TASK REQUIREMENTS – Find the "Image resolution: width=442" line in the records below and repeat it and every later line exactly, up to the last; do not include pictures.

MATERIAL FOR THE TASK –
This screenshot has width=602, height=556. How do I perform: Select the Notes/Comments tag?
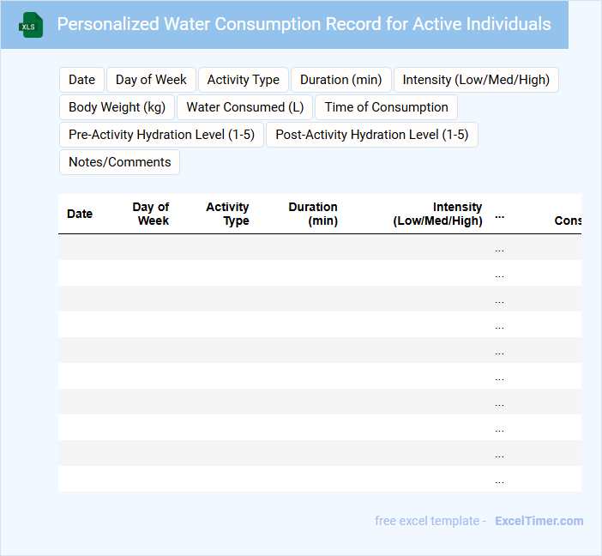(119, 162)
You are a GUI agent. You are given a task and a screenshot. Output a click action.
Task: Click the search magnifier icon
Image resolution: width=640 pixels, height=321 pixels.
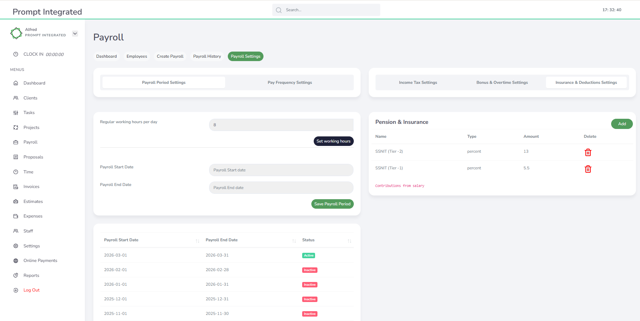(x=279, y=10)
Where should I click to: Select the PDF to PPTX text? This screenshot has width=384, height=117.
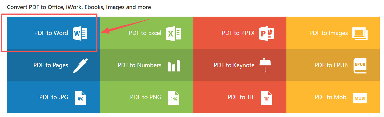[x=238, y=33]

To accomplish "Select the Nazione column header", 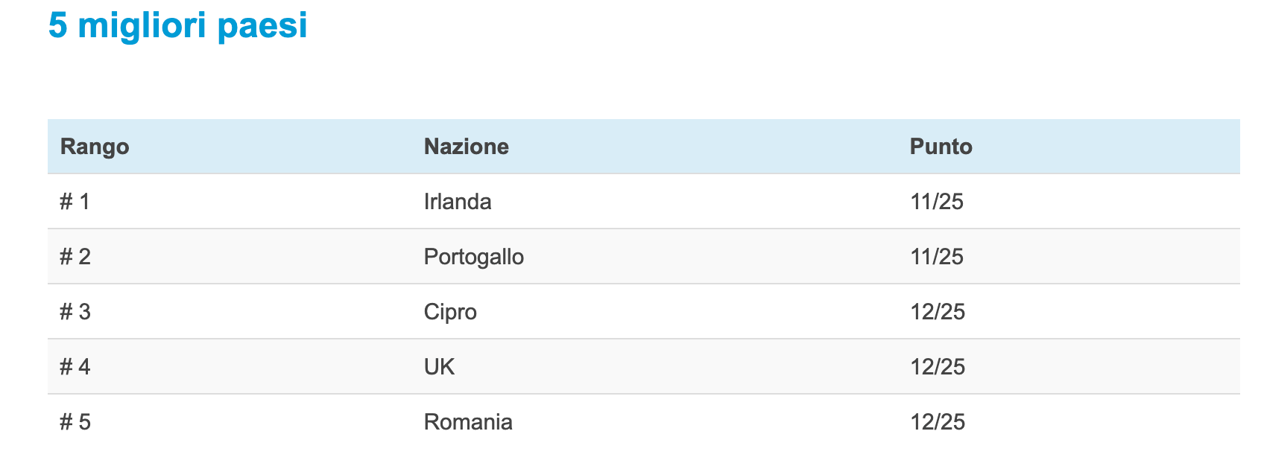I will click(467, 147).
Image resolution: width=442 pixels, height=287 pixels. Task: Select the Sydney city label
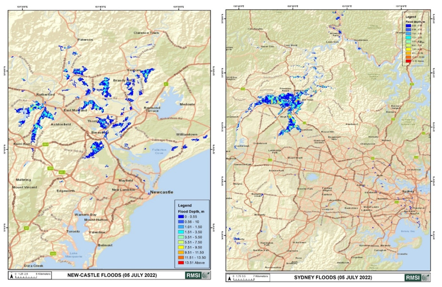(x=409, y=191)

WRITTEN REPLY –
Image resolution: width=442 pixels, height=287 pixels. Task: Select the Sydney city label
(x=409, y=191)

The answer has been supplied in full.